## PROBLEM STATEMENT
Among the records below, find the line that has "Screen dimensions: 1764x1110"; from there, give the lines again exactly, and stop after the line that has "Enable Delete key sends ^H".

START INPUT DATA

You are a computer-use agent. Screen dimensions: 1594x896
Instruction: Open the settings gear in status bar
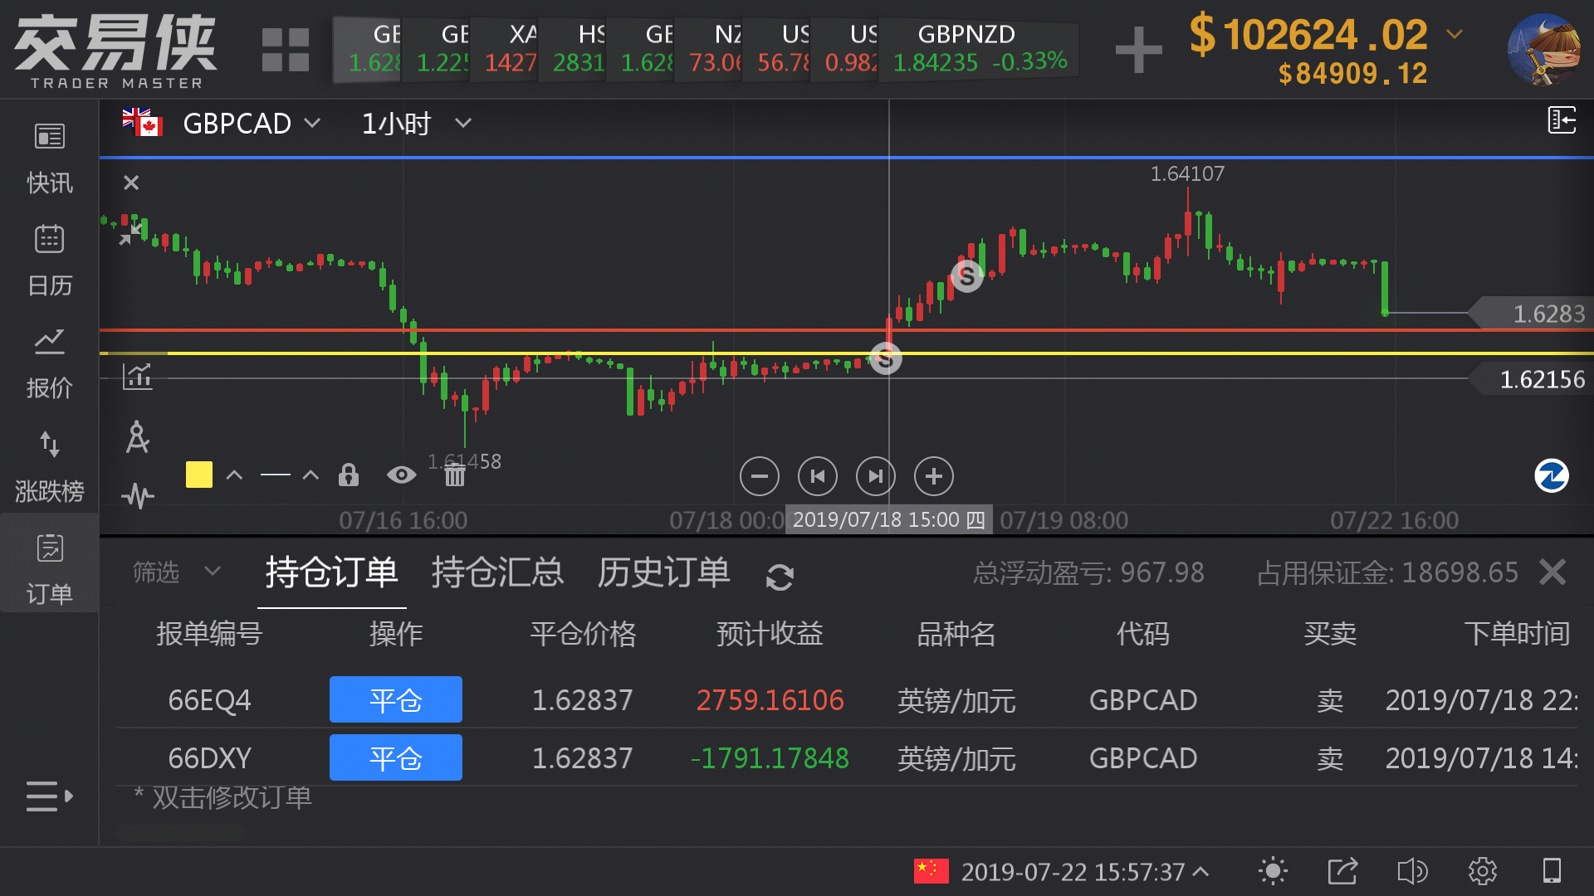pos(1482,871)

END INPUT DATA
START INPUT DATA

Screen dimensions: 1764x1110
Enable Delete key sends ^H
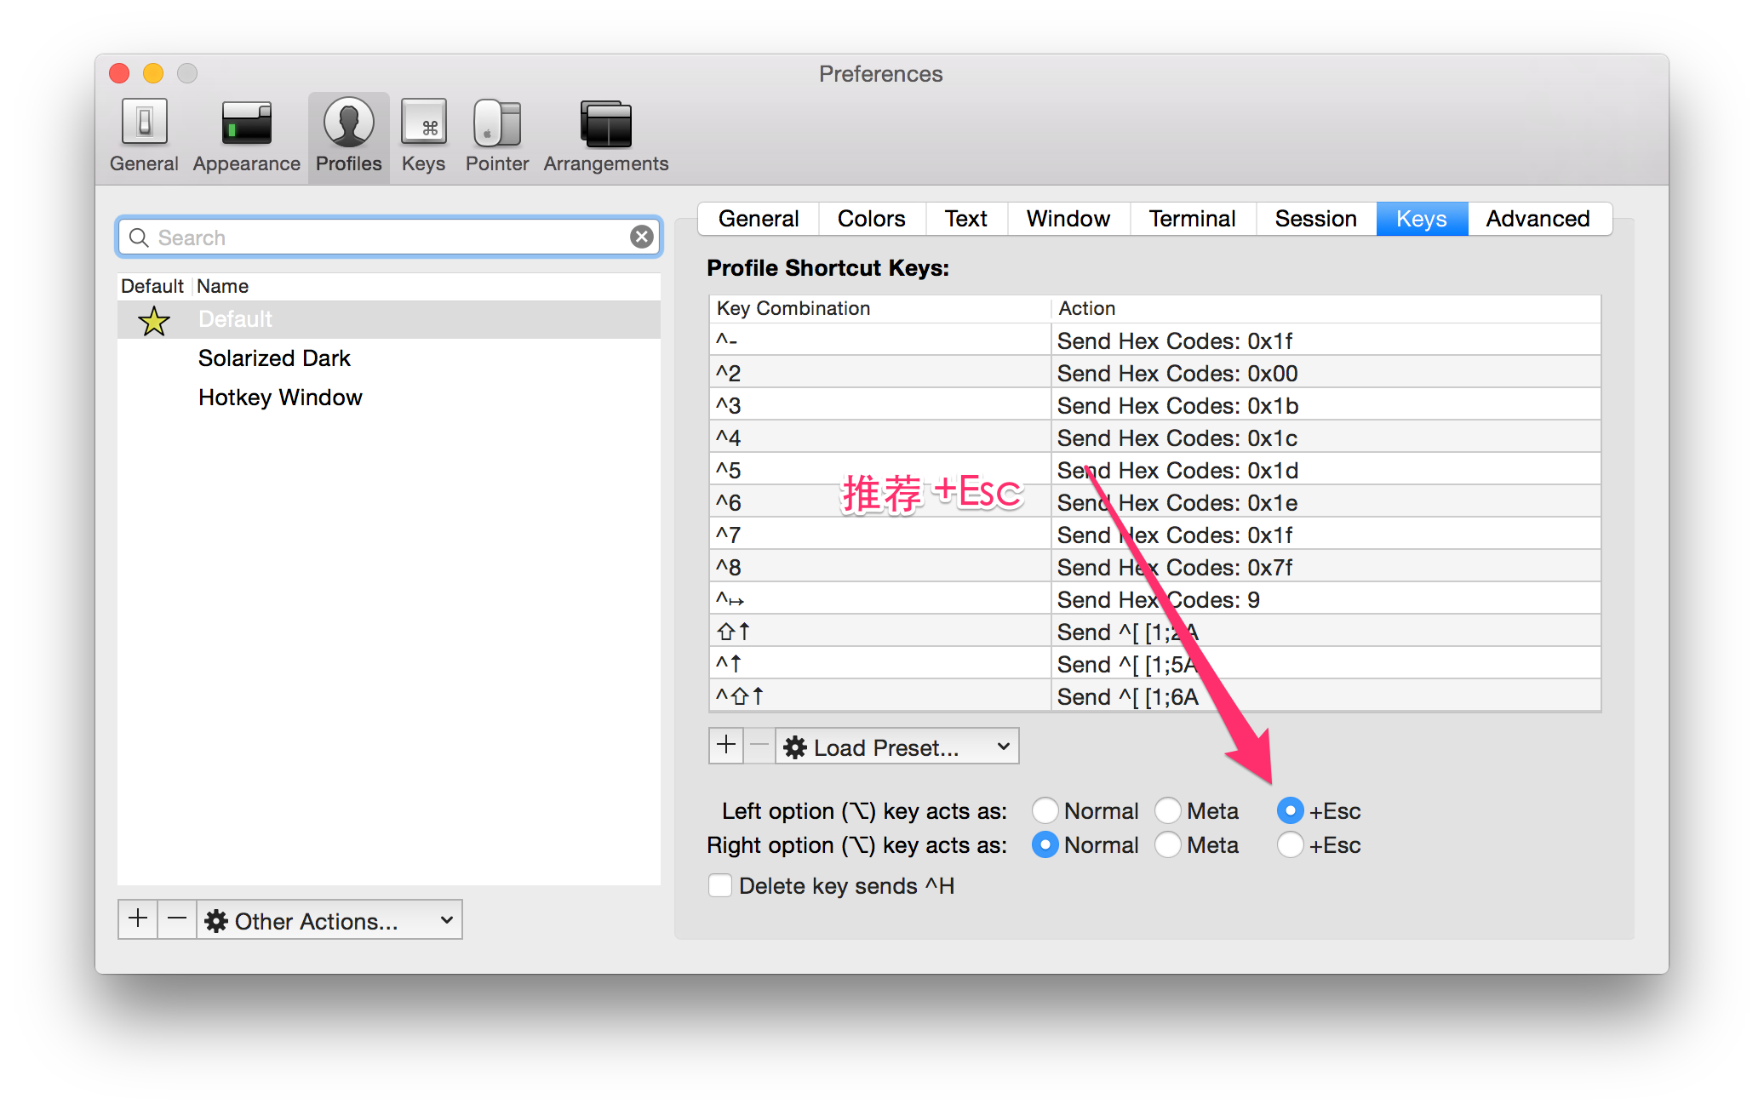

END INPUT DATA

## ANSWER
Screen dimensions: 1764x1110
Enable Delete key sends ^H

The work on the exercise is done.